Même
James Bond ne valide plus ses compétences (c’est dire
…)
(attention, ça va spoiler !)
Bond. James Bond. Même lui ! Quand il s'agit
de valider les 10 compétences du métier d'agent secret,
il échoue lamentablement. Souffle court. Alcoolisme. Problèmes
psychologiques en pagaille. Réflexes nuls. Et pourtant, on
le renvoie sur le terrain. Avec succès. James, fort, quand
même, de son attachement au socle commun de l'Intelligence
secrète, agit avec brio, tact et intuition. Avec sensibilité
même (ah, cette petite larme à la [biiiiiiiiiiiiiip]
de [biiiiiiiiiiiiiiiip]) (je cède aux pressions d'Interspoil,
maintenant je considère que vous êtes prévenus
!)
Pour tous ceux qui, après avoir parcouru les dix compétences
du métier d'enseignant désormais requises, se demandent,
comptant avec angoisse sur leurs doigts étiques rongés
par la craie, s'ils seraient aujourd'hui titularisés, Skyfall
apporte une réponse sans appel et toute en nuances : tout
ça, c'est des conneries. Le terrain, l'intuition, la juste
intelligence, le savoir, le goût, l'art, voilà qui
font le prof. Le film triomphe au Box Office et il est à
craindre que la jeunesse se mette, elle aussi, à considérer
avec circonspection le Livret de compétences auquel on la
soumet. Le moment est historique, les forces de résistance
de l'enseignement français ont rejoint celles du divertissement
commercial : le livret n'y survivra pas.
Nul n'aura manqué, à ce titre, de remarquer que le
dernier James Bond est entièrement consacré à
la question scolaire. Métaphorique de bout en bout, Skyfall
évoque les doutes et les maux qui nous taraudent, les questions
qui nous divisent.
1) James aime ses vieux gadgets, sa vénérable Aston
Martin, ses trucs en plumes d'autrefois. En somme, il préfère
la ronéo et le compas à craie au tableau numérique
interactif . Si, d'un point de vue sentimental, on le comprend,
si le film lui donne plutôt raison, on peut néanmoins
considérer qu'il en fait un peu trop, qu'il se caricature
lui-même et que ce n'est pas avec de l'encre violette que
l'on va sauver l'école. Pas plus qu'avec le télégraphe
ou twitter d'ailleurs.
2) James n'aime pas les blancs-becs qui lui expliquent la vie (le
nouveau Q) : "la jeunesse ce n'est pas l'innovation".
Nous non plus : le prof à clef USB diligenté par l'inspection
qui vous initie (vous rééduque en fait) au salut par
les TICE tout en peinant à brancher le vidéo projecteur,
c'est gonflant.
3) Le MI6 ne se bat plus contre des ennemis lointains (russes, chinois)

——

◆ Consigne A
Restituez à l'identique l'ensemble des enregistrements ci-dessous, en laissant les images de côté.
Les enregistrements qui suivent sont sans aucun lien avec le texte.

——

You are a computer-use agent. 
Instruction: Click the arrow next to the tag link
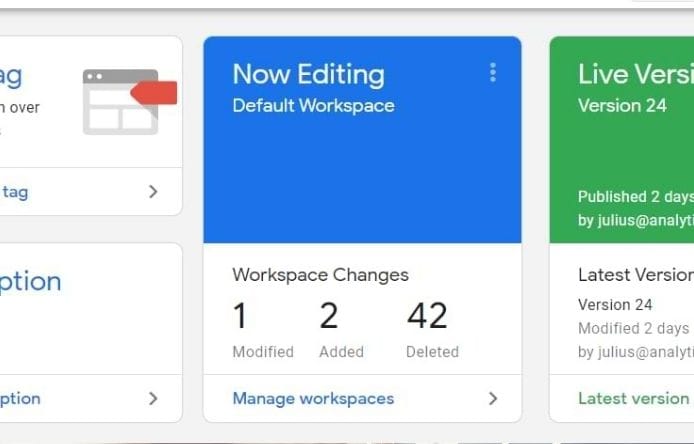point(153,192)
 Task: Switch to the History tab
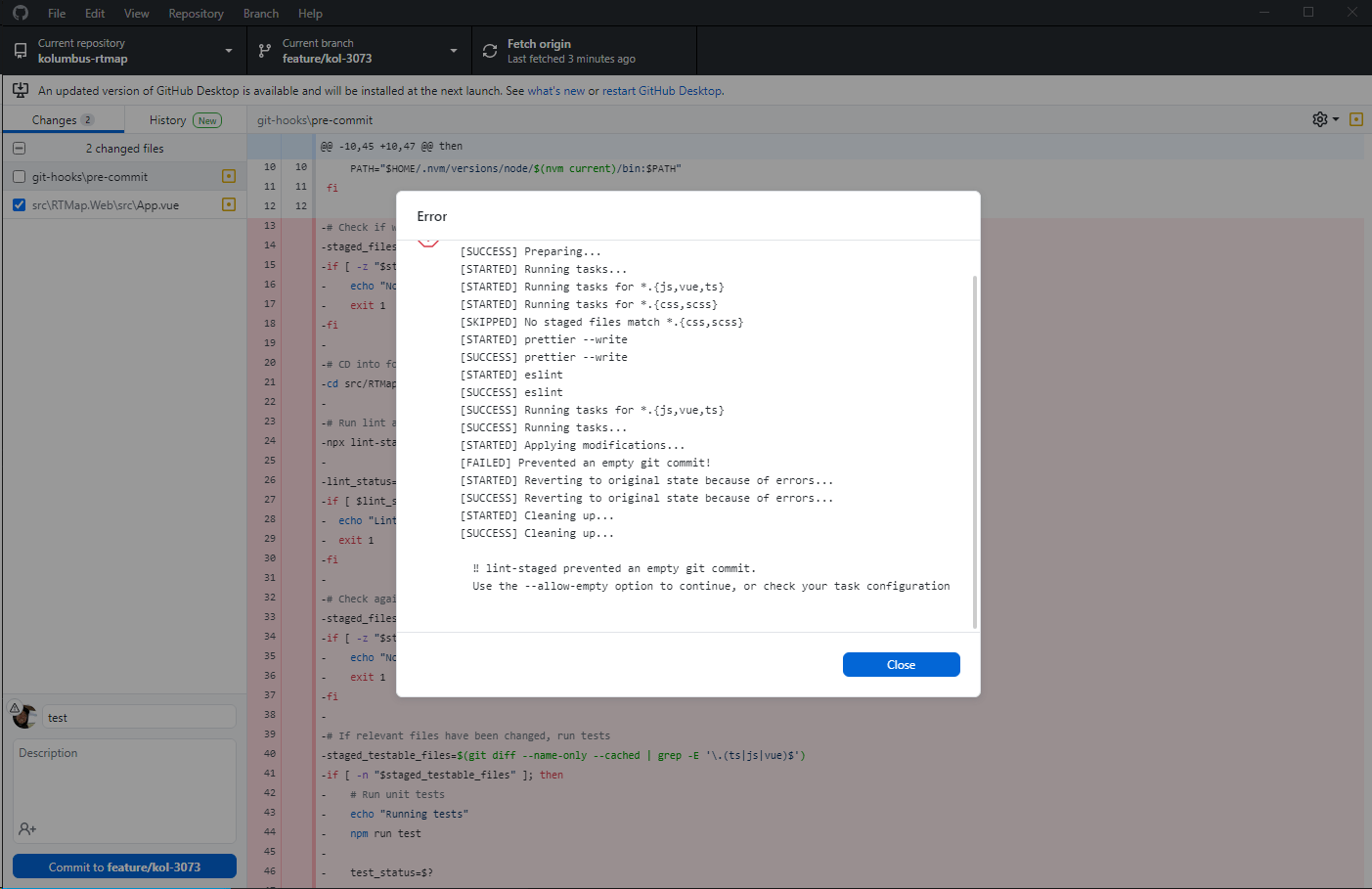(165, 118)
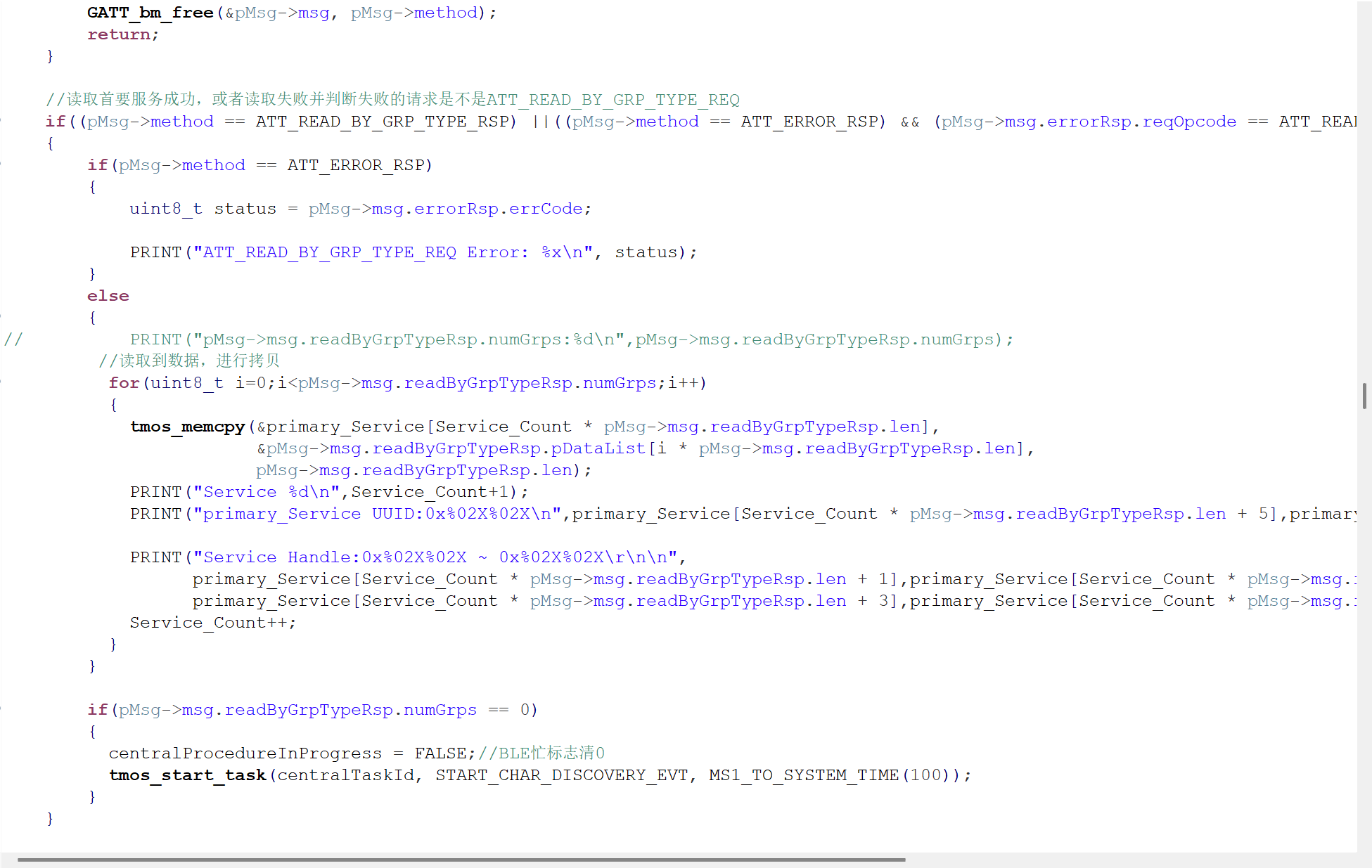
Task: Click the "primary_Service UUID" format string
Action: point(377,514)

——

◆ Consigne B
Renvoyez mot pour mot le passage du texte sur James Bond et les compétences, depuis « Nul n'aura manqué, à » jusqu'à « qui nous divisent. ».

◆ Réponse attendue A
You are a computer-use agent. 
Instruction: Click the arrow next to the tag link
point(153,192)
 Task: Switch to the History tab
(165, 118)
Task: Click the "primary_Service UUID" format string
Action: point(377,514)

◆ Réponse attendue B
Nul n'aura manqué, à ce titre, de remarquer que le
dernier James Bond est entièrement consacré à
la question scolaire. Métaphorique de bout en bout, Skyfall
évoque les doutes et les maux qui nous taraudent, les questions
qui nous divisent.